**問題の指示:**
1. エントリーのうち、「Locate an element on the screen. This」を含む行から始まり「coordinates (1063, 454).」を含む行で終わる部分を、そのまま書き写しなさい。
2. 男子バレーボール部の主務対談の記事を、最後の文のあとから書き継ぎなさい。

**本文抜粋:**
-------

【特集】主務対談 芳賀雄治

男子バレーボール

 チームのマネジメントを担う役割として主務は欠かせない存在だ。多くの観客が詰めかけ、大盛り上がりをみせた早慶戦でも、運営として成功の立役者となったのは主務の芳賀雄治(商4=山形南)であった。芳賀は選手としてもベンチに入り、チームの雰囲気づくりをする傍らで、主務としての業務もこなしている。主務の仕事や芳賀のバレーボール人生に迫った。

※この取材は8月24日にオンラインで行われたものです。

 

ボールを追いかけることが好き

取材に応じる芳賀主務

 

――バレーボールとの出会いは

芳賀 僕が小学校5年生のときに兄がバレーボール部に入部して、そこで興味をもちました。もともと水泳をやっていたのですが、新しいスポーツがやりたいなと思い、小学校5年生のときくらいから遊びで(バレーボールを)始めて、中学に入学してから本格的にやり始めた感じです。

 

――中学生のころからアウトサイドヒッターをやられていたのですか

芳賀 そうですね。ずっとアウトサイドヒッターでやっていたのですが、中学生のときの県選抜の大会だけミドルブロッカーをやりましたね(笑)。

 

――急にミドルブロッカーをすることはできるものなのですか

芳賀 その当時は身長が180センチくらいあって、周りの中学生と比べて身長が高い方だったのでミドルブロッカーをやることになりました。

 

――高校時代はどんな選手でしたか

芳賀 今もそうなのですが、とにかくずっと熱い人だったのかなと思っています(笑)。1点1点にすごく喜んだりだとか、練習の1本を特に大事にしていて、練習の1本がいつか試合で出るというマインドでやっていたりだとか。あとは結果が出たときはやはりうれしかったですし、それが励みになりました。すごく真面目だったのかなと思います(笑)。

 

――山形南校からなぜ早稲田に

芳賀 もともと早稲田か慶應に行くことを迷っていました。春高(全国高校バレーボール選抜優勝)があったことで一般入試は受けられなくて指定校推薦ということは決まっていて。その中で早稲田か慶應で迷っていたのですが、バレーが強くてさらに同期に大塚(大塚達宣副将、スポ4=京都・洛南)が入学することがわかっていたので、レベルの高いところでやりたいなと思って早稲田を選びました。

-------

**エントリー抜粋:**
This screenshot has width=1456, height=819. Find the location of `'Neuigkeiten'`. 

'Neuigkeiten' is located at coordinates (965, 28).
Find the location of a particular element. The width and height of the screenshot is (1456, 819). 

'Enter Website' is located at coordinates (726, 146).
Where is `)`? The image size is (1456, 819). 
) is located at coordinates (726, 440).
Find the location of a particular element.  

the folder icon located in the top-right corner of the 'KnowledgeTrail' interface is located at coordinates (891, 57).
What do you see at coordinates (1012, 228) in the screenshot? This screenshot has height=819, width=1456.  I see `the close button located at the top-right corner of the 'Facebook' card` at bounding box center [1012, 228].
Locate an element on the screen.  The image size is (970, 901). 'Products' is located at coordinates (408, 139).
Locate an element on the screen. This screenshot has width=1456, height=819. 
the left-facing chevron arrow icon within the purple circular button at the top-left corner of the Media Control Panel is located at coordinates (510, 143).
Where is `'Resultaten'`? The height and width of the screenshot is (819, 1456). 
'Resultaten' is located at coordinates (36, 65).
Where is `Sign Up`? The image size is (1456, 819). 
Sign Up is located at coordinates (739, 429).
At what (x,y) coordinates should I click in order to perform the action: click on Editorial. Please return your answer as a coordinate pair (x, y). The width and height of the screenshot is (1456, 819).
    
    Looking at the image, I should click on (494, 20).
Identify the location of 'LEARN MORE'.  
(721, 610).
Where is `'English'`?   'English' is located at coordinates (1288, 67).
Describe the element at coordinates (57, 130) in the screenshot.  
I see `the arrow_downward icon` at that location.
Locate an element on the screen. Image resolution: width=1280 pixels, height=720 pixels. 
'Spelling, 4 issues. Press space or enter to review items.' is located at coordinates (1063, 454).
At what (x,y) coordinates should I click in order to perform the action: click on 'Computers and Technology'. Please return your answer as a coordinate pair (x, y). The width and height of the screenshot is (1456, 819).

-------

**練習問題の解答:**
1.
Locate an element on the screen. This screenshot has width=1456, height=819. 
the left-facing chevron arrow icon within the purple circular button at the top-left corner of the Media Control Panel is located at coordinates (510, 143).
Where is `'Resultaten'`? The height and width of the screenshot is (819, 1456). 
'Resultaten' is located at coordinates (36, 65).
Where is `Sign Up`? The image size is (1456, 819). 
Sign Up is located at coordinates (739, 429).
At what (x,y) coordinates should I click in order to perform the action: click on Editorial. Please return your answer as a coordinate pair (x, y). The width and height of the screenshot is (1456, 819).
    
    Looking at the image, I should click on (494, 20).
Identify the location of 'LEARN MORE'.  
(721, 610).
Where is `'English'`?   'English' is located at coordinates (1288, 67).
Describe the element at coordinates (57, 130) in the screenshot.  
I see `the arrow_downward icon` at that location.
Locate an element on the screen. Image resolution: width=1280 pixels, height=720 pixels. 
'Spelling, 4 issues. Press space or enter to review items.' is located at coordinates (1063, 454).

2.
――大学でもバレーを続けようと思ったきっかけはありますか

芳賀 先ほども言ったように、同期に大塚がいることや、あと当時は全日本インカレ(全日本大学選手権)で早稲田が2連覇していたこともあってレベルの高いところに身をおいて自分をさらに磨き上げていきたいなという思いがありました。あとは、自分の中で、高校時代はバレーボールをすることが呼吸のようなものだったので(笑)。そのこともあって自然に入部したという感じですね。

 

――得意なプレーや強みはなんですか

芳賀 ボールを追いかけることですかね。ボールを最後まで追いかけてつなぐということが得意ですし、すごく好きですね! 大学に入るとディグは速くて上がらないのですが、ちょっとでも上がったボールをつないで返して点を取ったときはすごくうれしいです。

 

――レセプションとディグだと、やはりディグが得意なのですか

芳賀 そうですね(笑)。レセプションだとセッターに返さなければいけないのですが、ディグは上にあがると評価してもらえるので、そっちの方が、気が楽でディグのほうが好きでしたね。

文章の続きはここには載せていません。